Labour groups are voicing concerns about rival bids for security giant G4S plc from Quebec’s GardaWorld Corp. and Allied Universal Security Services, saying either combination could be bad for workers, who could face job cuts and other risks as private-equity owners try to cut costs and increase profits.
If either bidder succeeds, the combined company would be one of the world’s largest private-sector employers, with up to 760,000 workers, most of them low-paid security guards.
The bidders, each with ties to Quebec, have been vying to acquire G4S for months. Montreal-based GardaWorld’s initial $6.35-billion offer was topped by Allied’s $6.5-billion bid in December. The Caisse de dépôt et placement du Québec is a major Allied shareholder. G4S’s board accepted Allied’s bid, but shareholders have not voted to approve either offer yet.
At a Thursday conference call organized by the Private Equity Stakeholder Project, which works with people affected by private-equity investments, two U.S. state treasurers – who oversee investments in local public-sector pension plans – asked about the fate of workers if a deal gets done.
Both GardaWorld and Allied are owned by private equity investors. Britain-based BC Partners holds a majority stake in GardaWorld while U.S.-based Warburg Pincus controls Allied.
“I have real questions about how both private equity firms will manage risks related to workers at companies they own,” said Michael Frerichs, state treasurer of Illinois.
“This is an especially pressing issue, given that [either company] would see the total number of employees in their portfolio companies more than triple with a G4S acquisition.”
G4S has faced allegations that some of its employees abused immigrants in detention centres, and use excessive force when dealing with children.

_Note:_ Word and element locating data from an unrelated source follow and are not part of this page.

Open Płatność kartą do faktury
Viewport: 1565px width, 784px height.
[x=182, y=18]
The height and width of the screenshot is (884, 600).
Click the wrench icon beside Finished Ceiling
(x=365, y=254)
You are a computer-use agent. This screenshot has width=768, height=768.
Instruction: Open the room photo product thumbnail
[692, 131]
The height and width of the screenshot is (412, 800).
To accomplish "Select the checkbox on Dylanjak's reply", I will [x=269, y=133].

In 2019, Norway’s sovereign wealth fund stopped investing in G4S after investigating the company’s operations in the United Arab Emirates and Qatar, where its employees are mostly migrant workers. The probe found the workers had to pay recruitment fees, received far lower wages than agreed, and the migrants’ passports were confiscated.

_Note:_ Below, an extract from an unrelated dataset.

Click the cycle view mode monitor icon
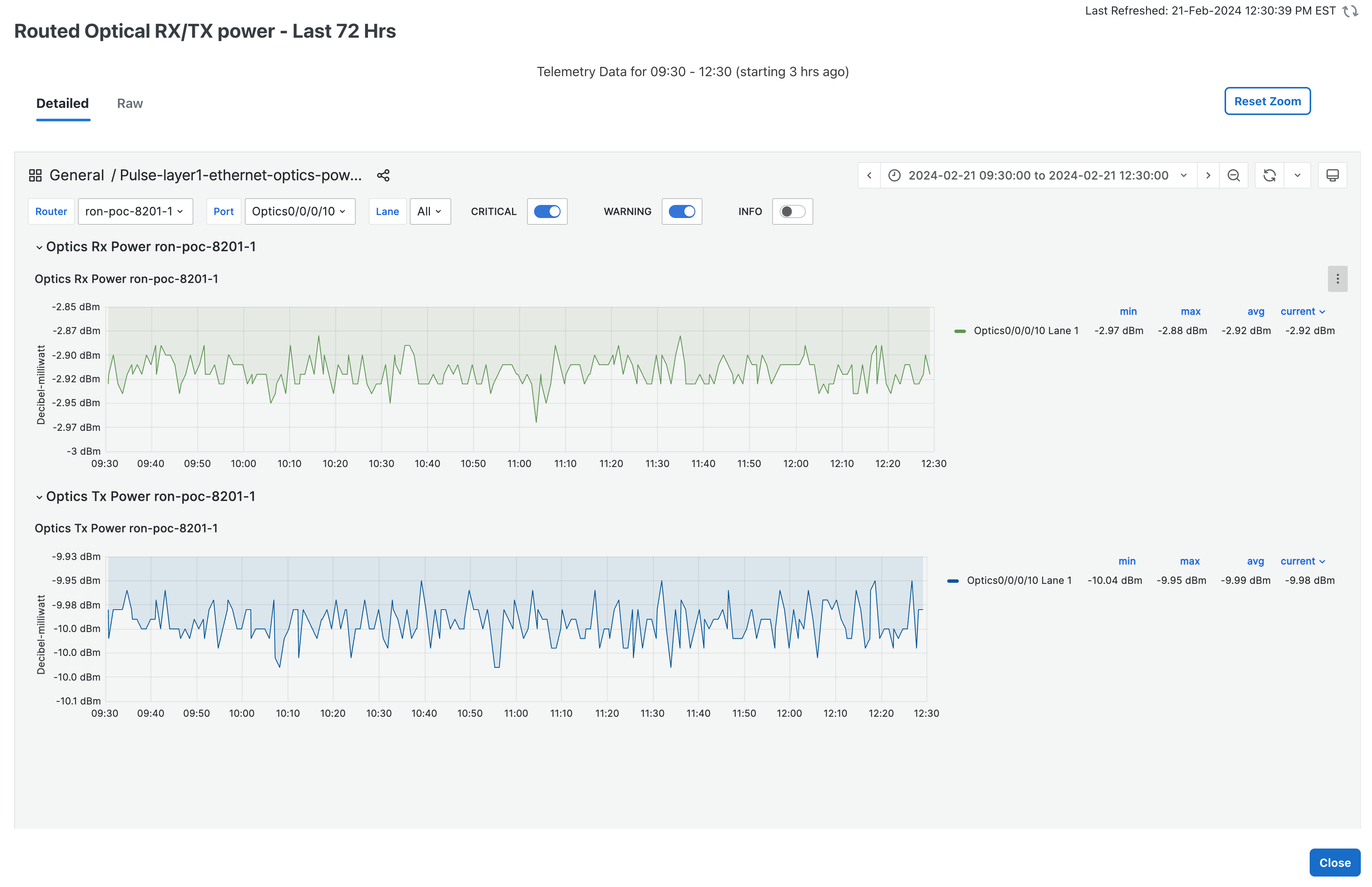 [1332, 176]
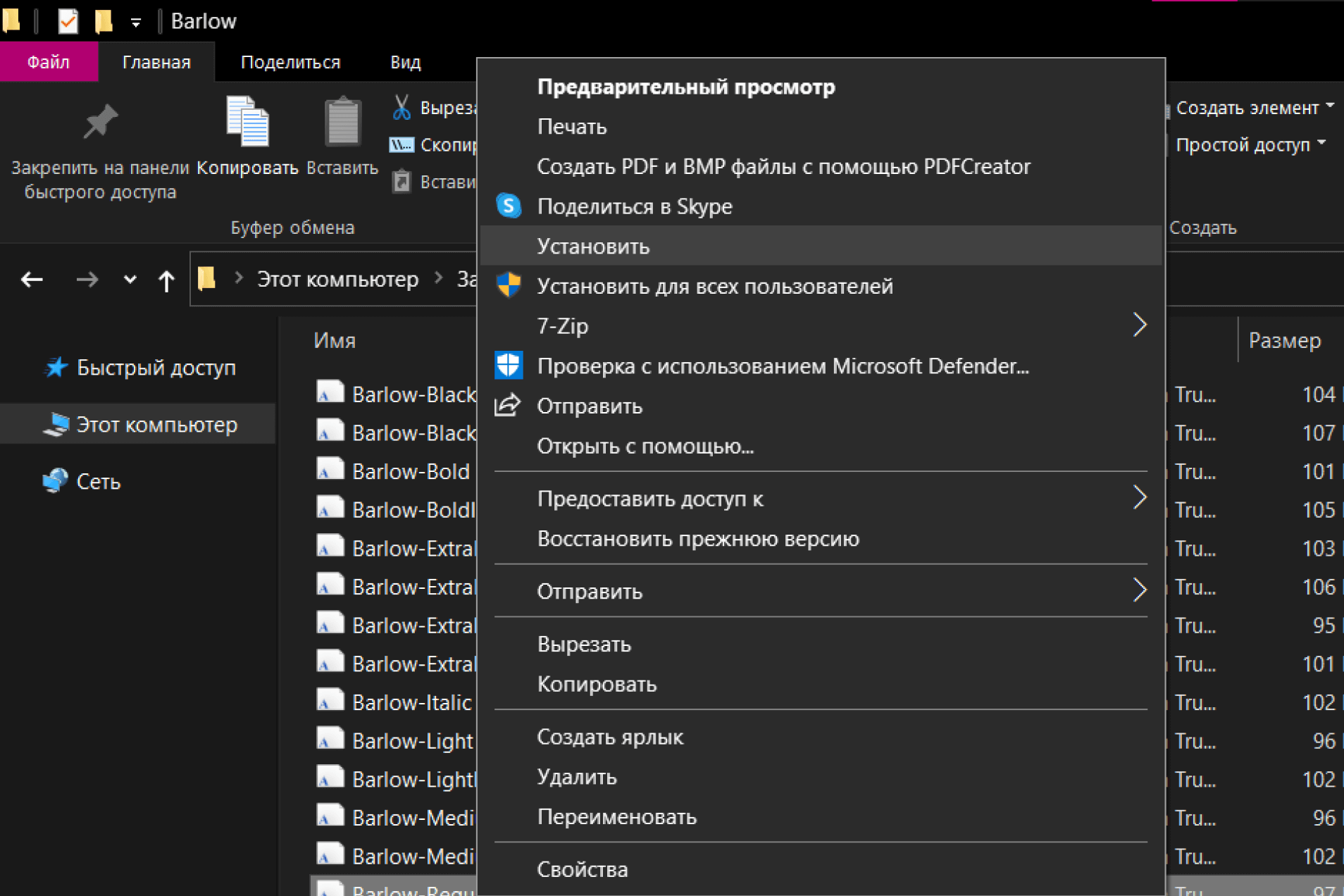
Task: Open the View ribbon tab
Action: [x=405, y=62]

G4S has said management invested substantial resources to improve its standards.
Tobias Read, the state treasurer for Oregon, said he wanted G4S’s suitors to use their “market dominance” to “address historic inequities in the work force.”
Eddy Stam, head of property services at UNI Global Union, which represents employees at Gardaworld, G4S and Allied, expressed concerns in a letter read to conference attendees about potential job losses and human-rights risks that workers could face in a combined company.

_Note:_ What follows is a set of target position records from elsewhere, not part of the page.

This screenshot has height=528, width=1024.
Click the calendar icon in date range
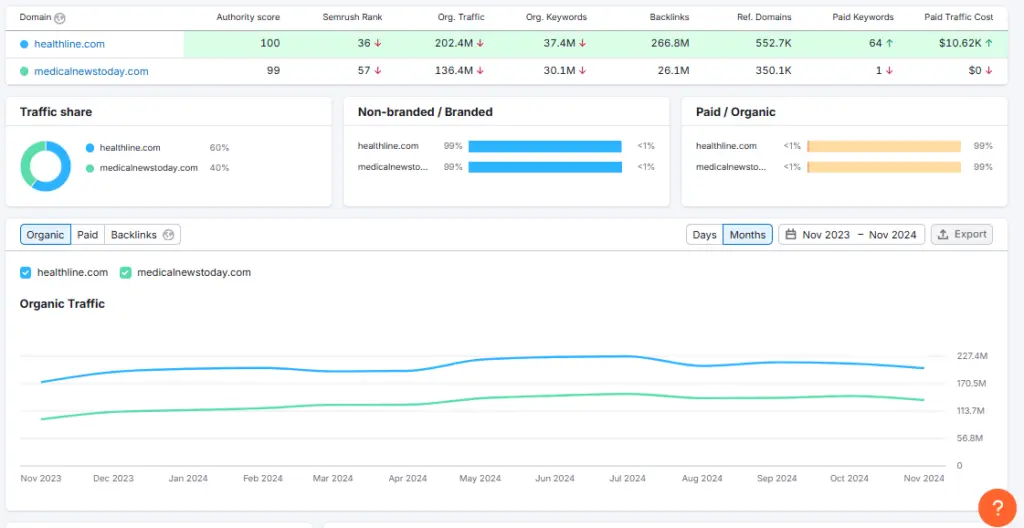tap(791, 235)
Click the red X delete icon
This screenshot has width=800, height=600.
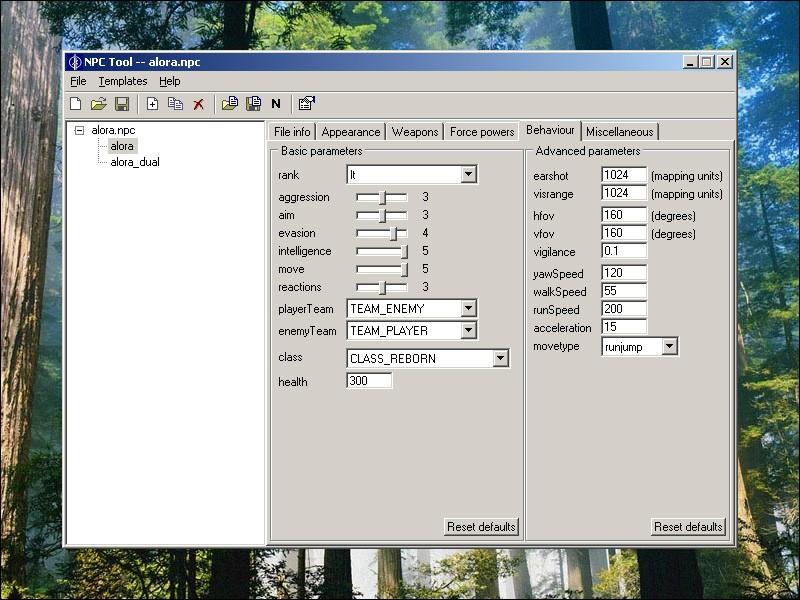[199, 104]
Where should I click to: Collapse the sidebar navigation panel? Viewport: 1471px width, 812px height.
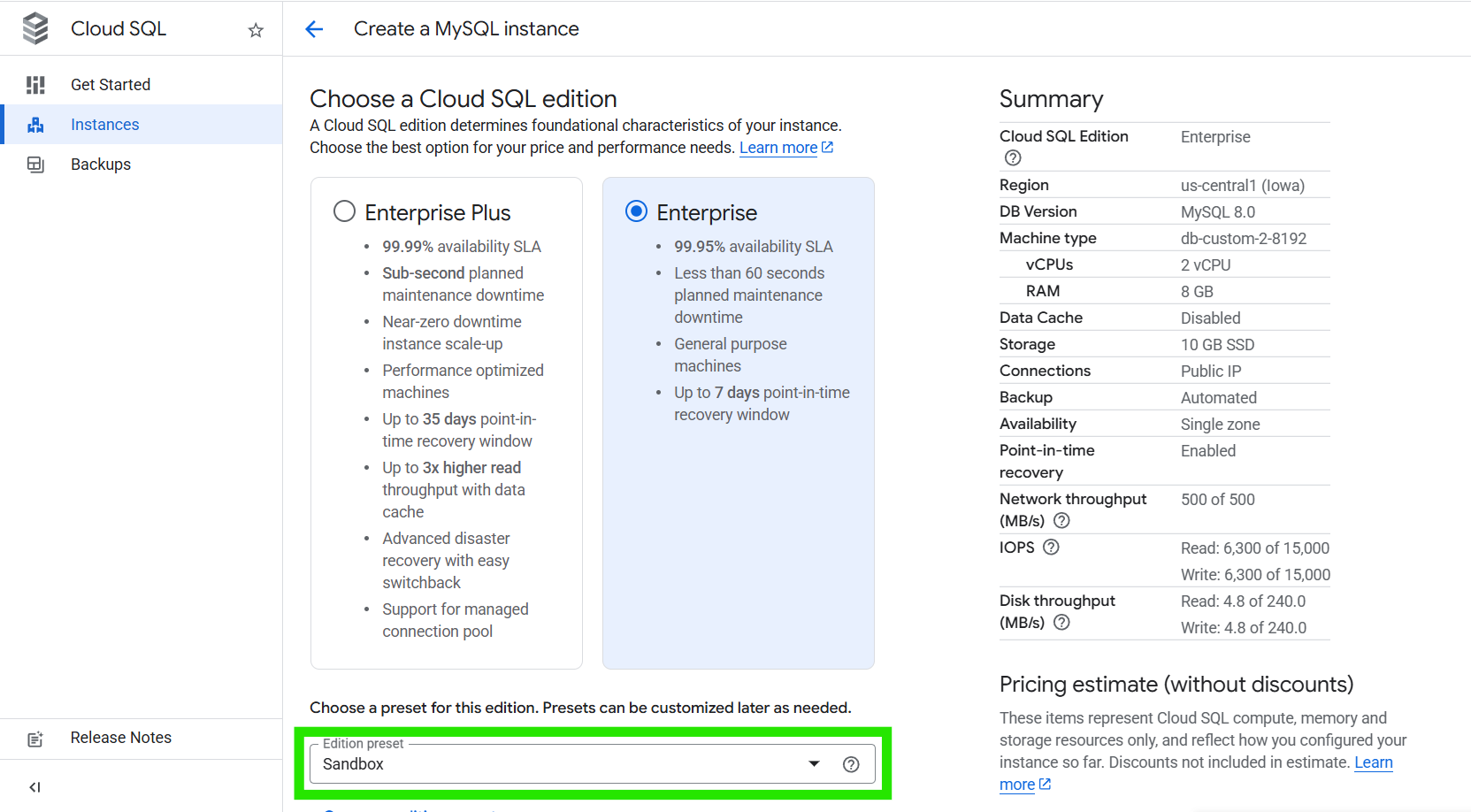click(x=35, y=787)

“The [European Works Council] is concerned with the possible impact on employment in the U.K. as well as globally,” Mr. Stam wrote. “[Allied’s] restructuring plans imply job losses.”
Mr. Stam said Allied’s bid did not put enough emphasis on the impact of a merger on its operations outside of Britain and the United States, where 400,000 of its 530,000 workers are located. Many of them, he says, work in “low-compliance, high-risk” markets.
Both state treasurers said companies should respect their workforces and mitigate human capital liabilities if they want to attract investment from pension funds.
“We as fiduciaries in charge of pension funds are not day traders,” Mr. Frerichs said. “We want to make sure that the firms we invest in have that in mind, that they are looking at long-term, sustainable investments. They need to look at things like human capital.”